Oben angekommen unterhielt ich mich wartend mit einer Sachbearbeiterin der Perso. Das war ein nettes Gespräch zum Auflockern. Mit zwei Minuten Verspätung kam dann der Personalchef aus seinem Büro, begrüßte mich freundlich und bat mich hinein. „Lacarian, was haben Sie nur mit mir vor?!“ sagte er seufzend, während er sich mir gegenübersetzte und mich ansah. Vor ihm lag meine Personalakte. Ich erklärte ihm, welcher Art meine Schwierigkeiten seien, dass ich mir die Anforderungen bei meinem Antritt vor etwas über einem Jahr ganz anders vorgestellt hatte und dass ich meinen eigenen, hohen Ansprüchen an gute Arbeit nicht mehr gerecht werde, ohne mich weiter gesundheitlich zu gefährden. Ich erzählte ihm, was ich mir vorstelle und drückte gleichzeitig meine Hoffnung aus, meinen Dienst weiterhin in der Firma tun zu dürfen.

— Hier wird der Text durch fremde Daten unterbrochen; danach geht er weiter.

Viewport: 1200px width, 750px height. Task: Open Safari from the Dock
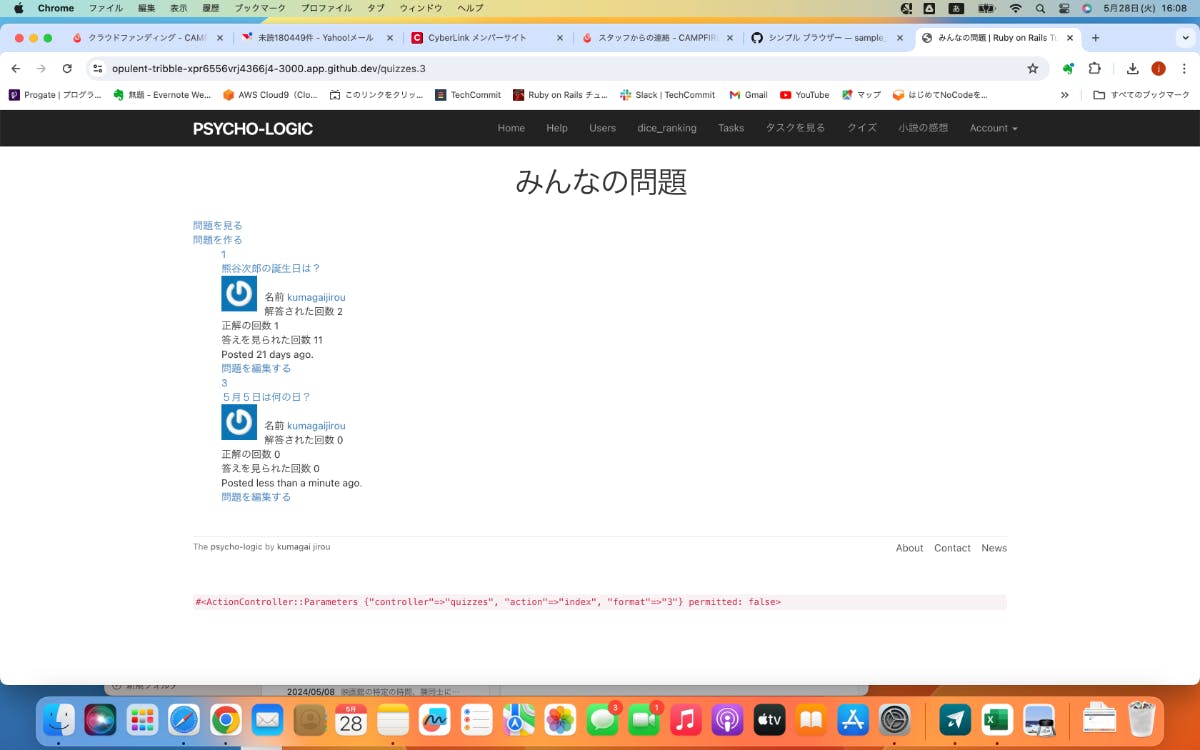[183, 720]
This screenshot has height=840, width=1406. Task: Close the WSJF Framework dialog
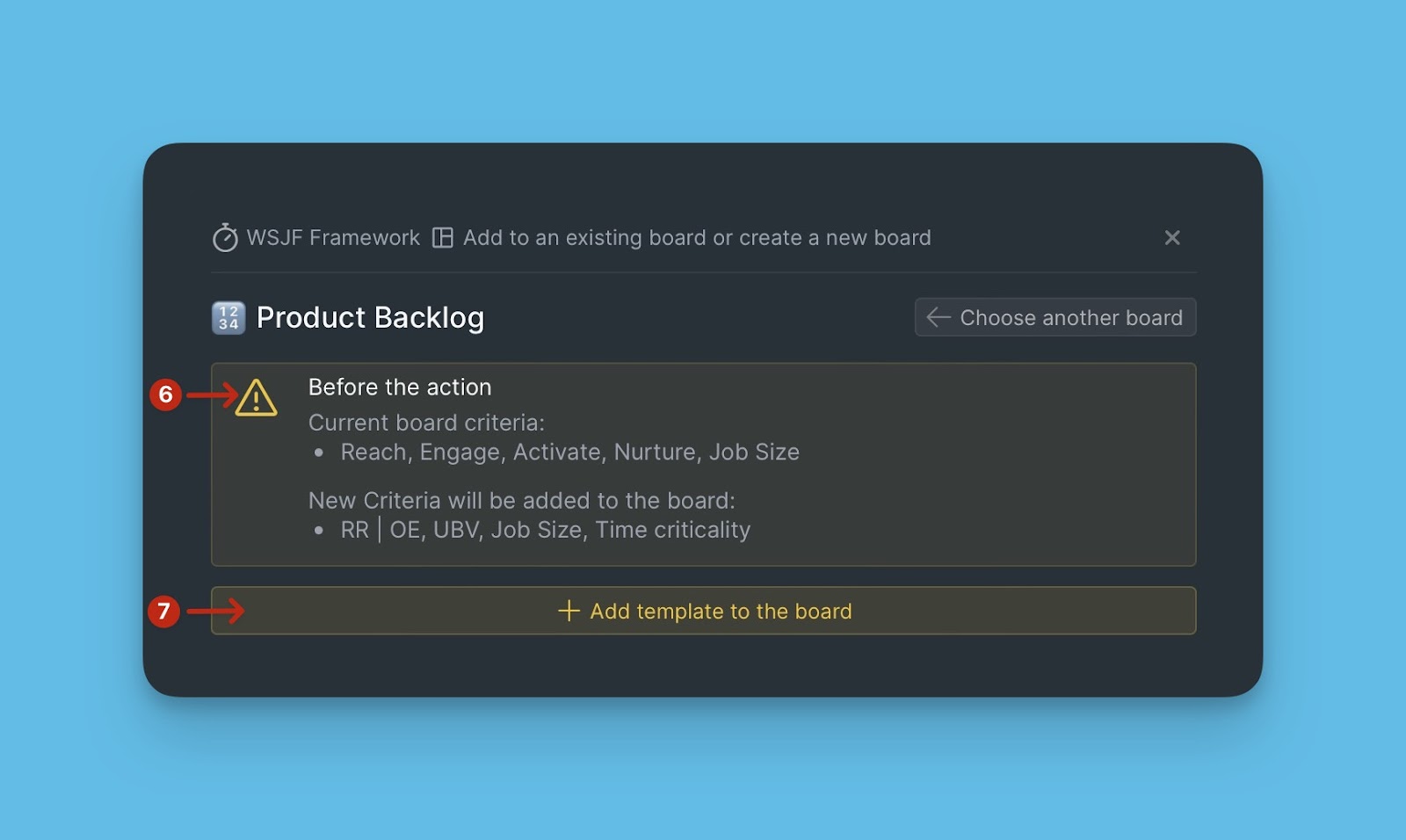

Er erklärte mir daraufhin, wie schwierig es zur Zeit sei, meinen Vorstellungen einer Sachbearbeiter-Stelle gerecht zu werden, da sich der Bedarf der Firma gerade entgegengesetzt entwickelt. Natürlich wusste ich das schon. Umso erstaunter war ich, als er mir eine – wie er sagte – anspruchsvolle, jedoch noch nicht ins Detail feststehende Herausforderung in einem befristeten Projektteam anbot. Und zwar ab Anfang Oktober. Befristet jedoch bis zum Auslaufen meines Arbeitsvertrages Ende Mai 2008.

Da diese Option eine Chance für mich ist, früher als erhofft dem Verkauf zu entfliehen und ich gleichzeitig weiß, dass ich bis Ende Mai 2008 Zeit habe, mir etwas neues zu suchen, bin ich von dieser Möglichkeit mehr als angetan. Es wird viel Arbeit auf mich zukommen. Aber das macht nichts, denn ich arbeite gern – nur nicht mehr als Verkäufer, denn letzthin ähnelt dieser Job doch eher dem eines Vertreters, und das bin einfach nicht ich.

Das Beste daran ist: mein Gehalt wird sich durch die neue Aufgabe nicht verändern. Ich hatte fest damit gerechnet, dass ich auf mindestens 400 Euro würde verzichten müssen, aber weil meine neue Aufgabe nach Worten des Personalchefs so „anspruchsvoll“ ist, wird er die Bezahlung nicht verändern.

So gesehen ist es der Anfang vom Ende. Oder zumindest etwas Licht auf einem Weg, der nun höchstwahrscheinlich eine berufliche Sackgasse sein wird. Aber lieber eine Sackgasse mit Licht als ein Abgrund im Dunkeln. Ich werde die verbleibende Zeit nun nutzen, mich nach einem neuen Weg umzusehen.